Un peu plus de la moitié des nappes d’eau souterraines, 54 %, affichent un niveau inférieur à celui habituellement constaté à cette période de l’année, à cause d’un manque de pluie ces derniers mois, a indiqué le BRGM (Bureau de recherches géologiques et minières) ce jeudi 20 avril 2017.

46 % seulement « présentent des niveaux moyens, voire hauts, donc il faut rester vigilant », a averti Philippe Vigouroux, hydrogéologue au Bureau de recherches géologiques et minières (BRGM) au cours d’une conférence de presse aujourd’hui.

Le BRGM n’est pas inquiet

« On devrait déjà avoir rechargé toutes nos nappes », a souligné Philippe Vigouroux, mais cette année, « la recharge hivernale a été relativement faible, déficitaire », les pluies ayant tardé jusqu’en février.

On est cependant « dans une situation sinon normale, du moins pas particulièrement critique par rapport aux autres années », a-t-il affirmé. Elle n’est « pas comparable aux déficits historiques rencontrés par exemple en 2003-2004 », souligne le BRGM.

Le déficit est assez généralisé mais « on peut supposer qu’il y aura encore des périodes de pluie en mai et en juin qui seront positives pour recharger les nappes et répondre aux besoins de la végétation », a ajouté l’hydrogéologue. De plus, à l’exception de la Corse, du Languedoc-Roussillon et du sud du Bassin parisien, les points sont à la hausse (voir la carte) sur le territoire.

La situation est cependant hétérogène : « On est au-dessus de la moyenne » dans la Beauce centrale par exemple, alors qu’« une certaine vigilance » est de mise en Aquitaine et en Champagne-Ardenne, a-t-il expliqué.

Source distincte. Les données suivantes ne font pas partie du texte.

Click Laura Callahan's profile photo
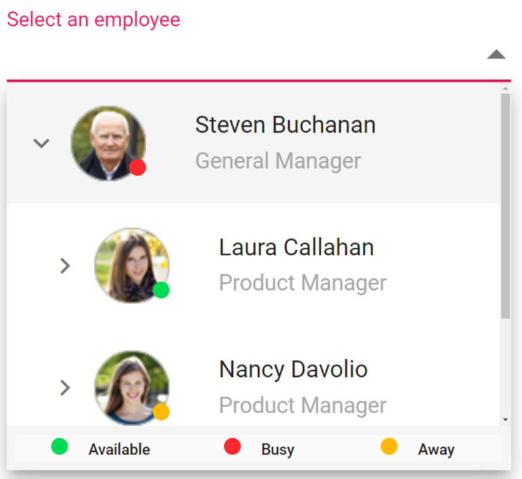This screenshot has height=479, width=522. coord(131,265)
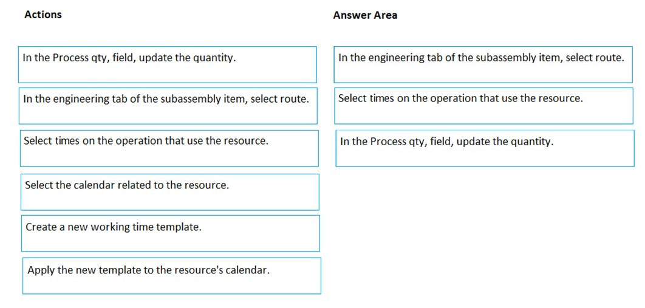Click the 'Actions' heading
The image size is (645, 308).
point(43,15)
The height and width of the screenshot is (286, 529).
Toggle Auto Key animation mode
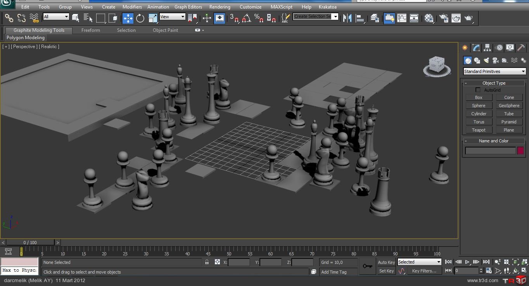coord(386,262)
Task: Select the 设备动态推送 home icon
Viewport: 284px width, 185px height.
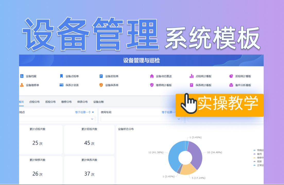Action: tap(152, 76)
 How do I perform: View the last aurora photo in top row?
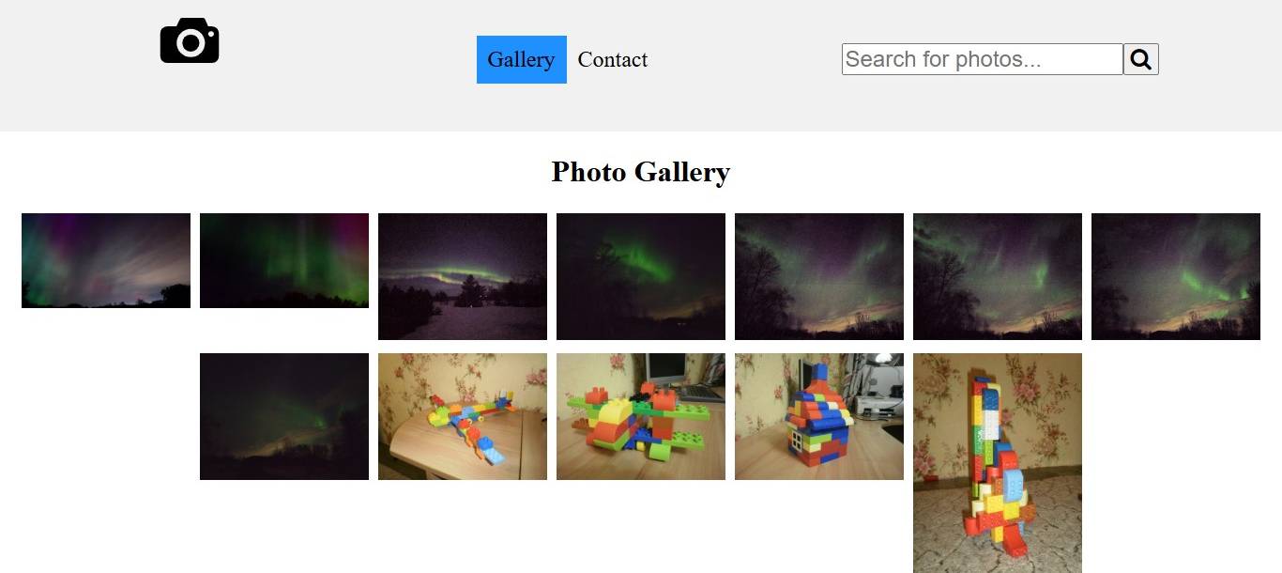[1176, 276]
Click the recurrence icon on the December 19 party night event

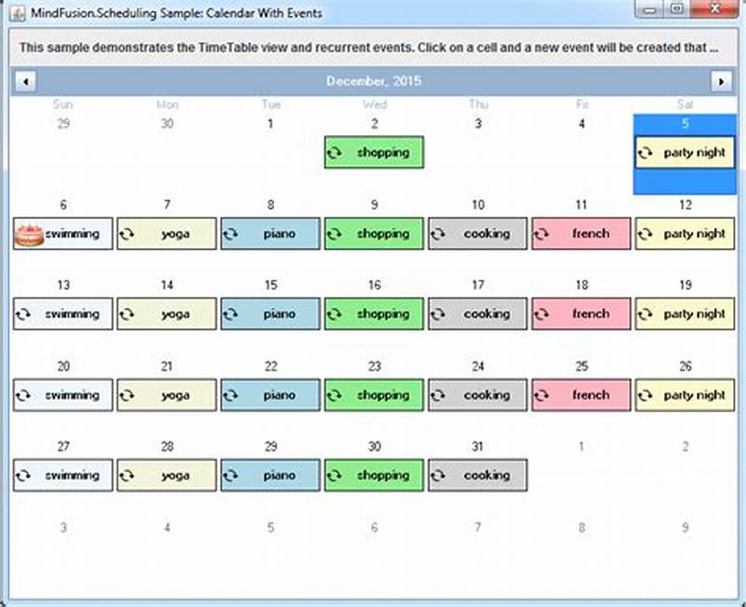point(647,314)
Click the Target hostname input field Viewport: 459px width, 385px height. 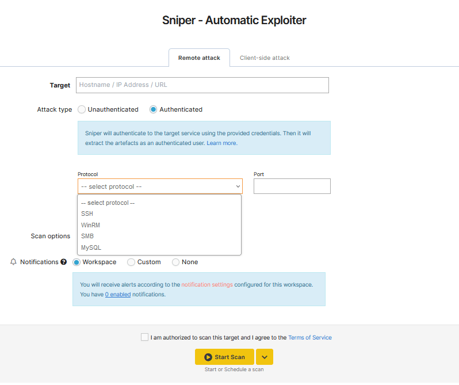(202, 85)
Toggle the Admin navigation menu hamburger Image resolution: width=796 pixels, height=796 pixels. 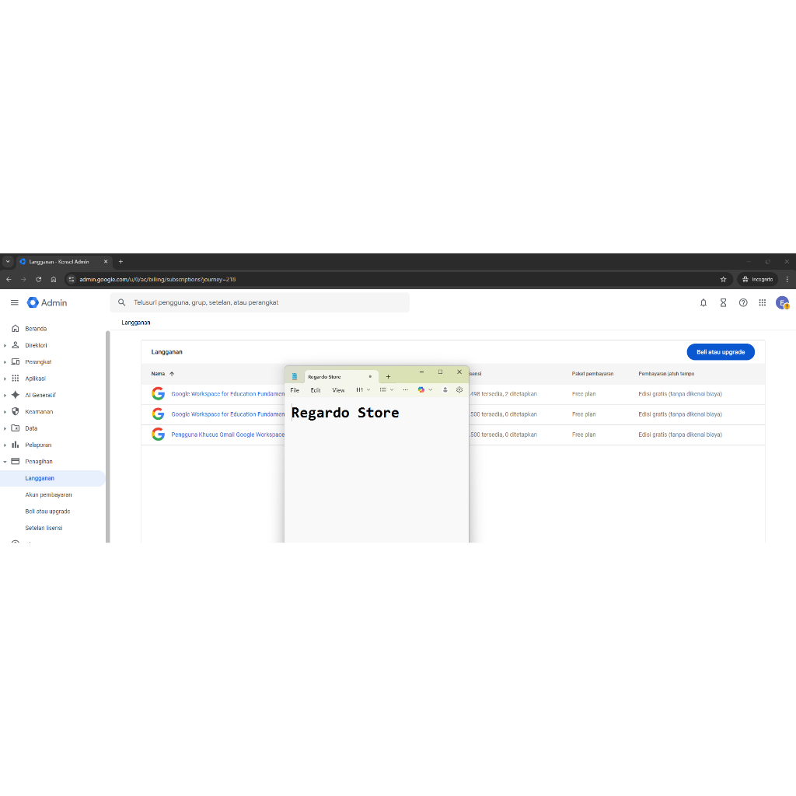pyautogui.click(x=14, y=302)
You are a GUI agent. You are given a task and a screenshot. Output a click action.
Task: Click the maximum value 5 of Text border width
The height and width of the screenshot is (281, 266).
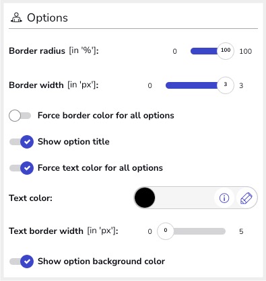241,231
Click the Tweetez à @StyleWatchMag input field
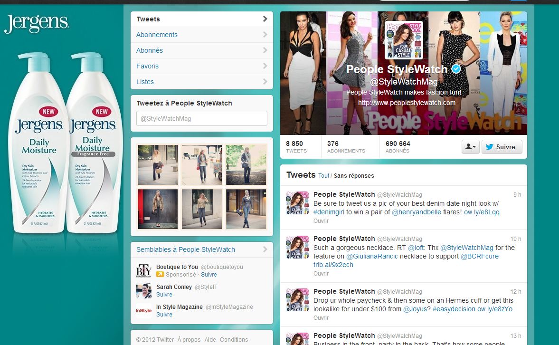Screen dimensions: 559x345 (x=202, y=118)
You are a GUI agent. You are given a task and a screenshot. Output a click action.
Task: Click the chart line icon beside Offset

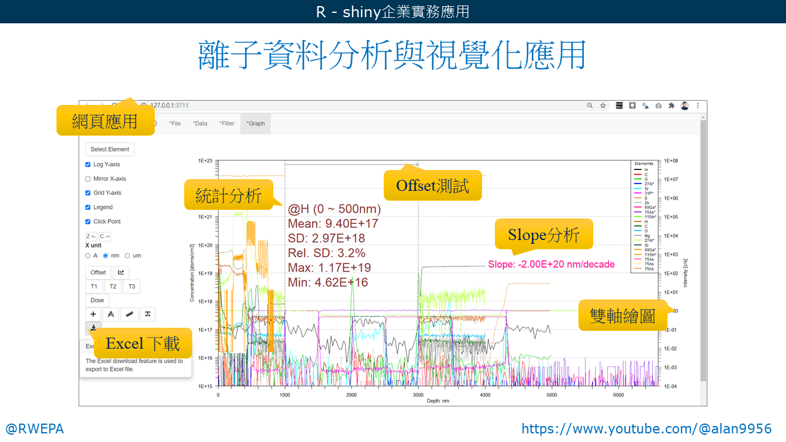click(121, 273)
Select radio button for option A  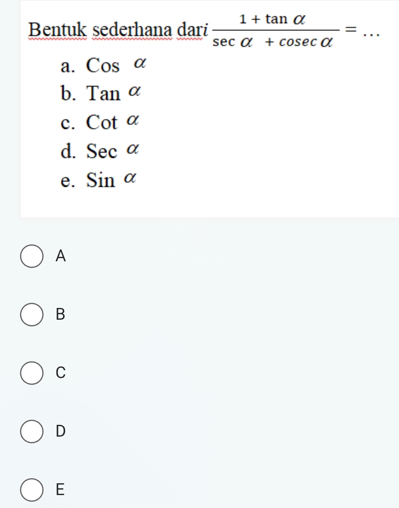31,256
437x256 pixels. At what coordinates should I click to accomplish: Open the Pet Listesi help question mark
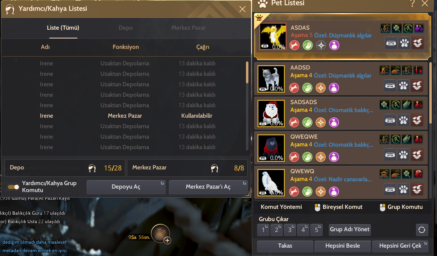point(412,3)
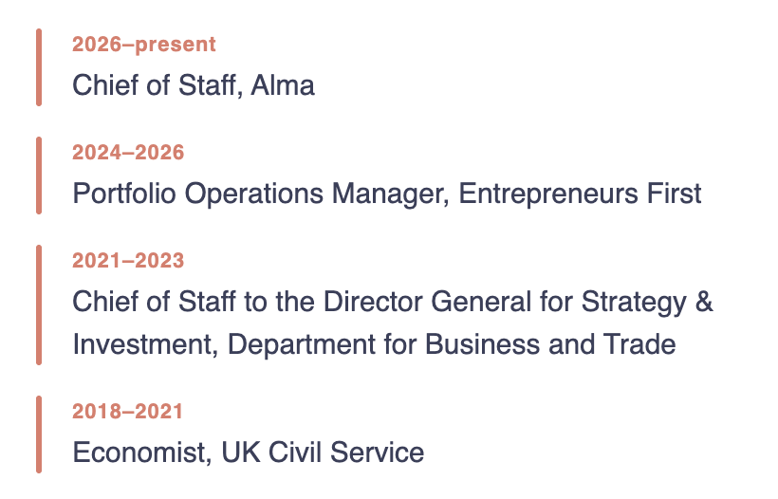This screenshot has height=499, width=778.
Task: Click the orange bar beside 2024–2026
Action: click(39, 176)
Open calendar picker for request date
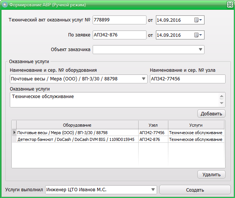Image resolution: width=235 pixels, height=198 pixels. [198, 35]
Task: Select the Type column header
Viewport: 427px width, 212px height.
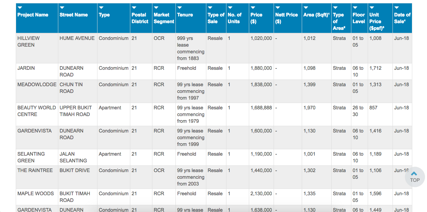Action: [104, 15]
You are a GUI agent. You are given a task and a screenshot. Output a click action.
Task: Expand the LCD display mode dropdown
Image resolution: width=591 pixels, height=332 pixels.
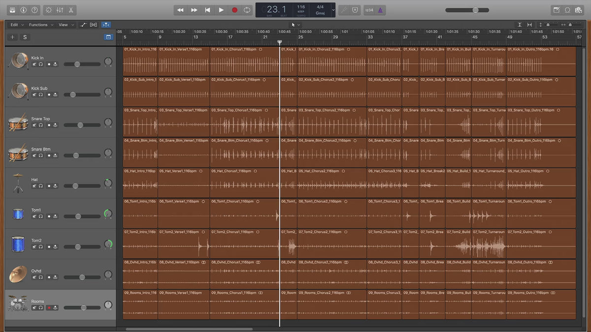[333, 10]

Les sols sont secs, mais pas les réserves d’eau

« On n’est pas du tout dans une situation de sécheresse », a affirmé de son côté Nathalie Dörfliger, directrice en charge de l’eau, de l’environnement et des écotechnologies au BRGM. « On a des déficits de pluviométrie plus marqués à certains endroits qui font que les sols y ont été plus secs et ont nécessité des arrosages, mais on a des réserves d’eau qui sont tout à fait disponibles », a-t-elle souligné.